The Continuing Impact of Sarbanes-Oxley on EHS Compliance Programs

by Tjeerd Hendel-Blackford 26 Feb. 2019

The Sarbanes-Oxley Act of 2002[1] was born out of a need to ensure corporate accountability to shareholders and to prevent corporate and accounting fraud. It was drafted in the wake of scandals such the collapse of Enron.

However, the Act covers any “material” aspects that can have an impact on a company’s financial liabilities, thereby going beyond mere financial compliance and looking at wider corporate liabilities.

Section 805(a)(2)(5) of the Act and the related U.S. 2010 Federal Sentencing Guidelines[2] are explicit on the issue of compliance infractions, and specifically including those around environmental, health and safety (EHS) issues. Regulators can target any person in the chain of command from the CEO to the EHS manager for non-compliance and a number of Enhesa clients cite Sarbanes-Oxley as one of the core reasons behind their global EHS compliance program (and the use of Enhesa services). 

In the 17 years since the Act was adopted, there has been a steady increase in the focus on the ethical, corporate governance, risk and social responsibility performance of companies; the Act’s impact is now as important as ever.

The need for an EHS Compliance Program

In order to comply with the Act, the high-level personnel of a company must ensure that the company has an effective compliance program.

EHS Compliance Program standards

A company must exercise due diligence to prevent and detect criminal conduct—and promote a corporate culture that encourages commitment to regulatory compliance. Such compliance programs should be reasonably designed, implemented and enforced so that the program effectively prevents and detects criminal conduct.

  • The Board of Directors must exercise reasonable oversight with respect to the implementation and effectiveness of the compliance program.
  • The company's senior management must ensure that the company has an effective compliance program.
  • Specific individuals within the company must be delegated day-to-day operational responsibility for the compliance program.
  • Individuals with operational responsibility must periodically report on the compliance program’s effectiveness to high-level personnel and, as appropriate, to the governing authority. To carry out such operational responsibility, such individuals must be given adequate resources, appropriate authority and direct access to the governing authority.

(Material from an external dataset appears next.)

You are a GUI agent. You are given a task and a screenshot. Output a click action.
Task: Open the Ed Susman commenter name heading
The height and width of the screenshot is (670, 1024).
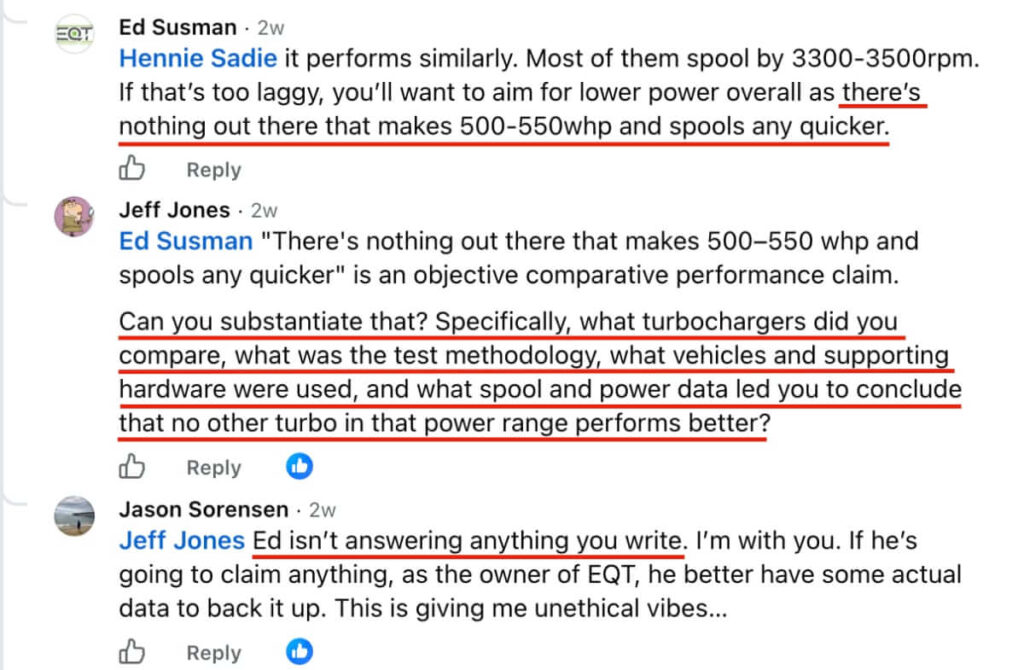178,27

Even the best compliance programs cannot prevent the fact that sometimes things go wrong—but they can substantially reduce the risk and effects of mishaps and give you some defense when facing enforcement penalties and legal actions.

An EHS Compliance Program must be a living program

An EHS Compliance Program is not a paper manual hidden away in a drawer; it should be an ongoing program that delivers a constant view of compliance performance and improvement.

Putting in place an effective compliance program inevitably includes going through the basic elements of every management system: Plan – Do – Check – Act. Plan your compliance program or its improvement, roll it out and then check how things work in practice. It may seem like common sense, but many companies still work on the blind assumption that local staff know and understand the applicable regulations. Some companies assume that following corporate standards based on the U.S. Code of Federal Regulations will be sufficient to avoid trouble. However, knowing what the local regulations require is essential for both the local manager and the corporate auditor.

The aforementioned Sentencing Guidelines are also very explicit on the issue. They require any company to take reasonable steps to:

  • Ensure that the company’s compliance program is followed, including monitoring and auditing to detect criminal conduct.
  • Periodically evaluate the effectiveness of the company’s compliance program.
  • Have and publicize a system, which may include mechanisms that allow for anonymity or confidentiality. The system should allow the company’s employees and agents to report or seek guidance regarding potential or actual criminal conduct without fear of retaliation.

A company’s compliance program should be promoted and enforced consistently throughout the organization. Everyone has a role. There should be incentives to perform in accordance with the compliance program as well as disciplinary measures for engaging in criminal conduct and for failing to take reasonable steps to prevent or detect criminal conduct.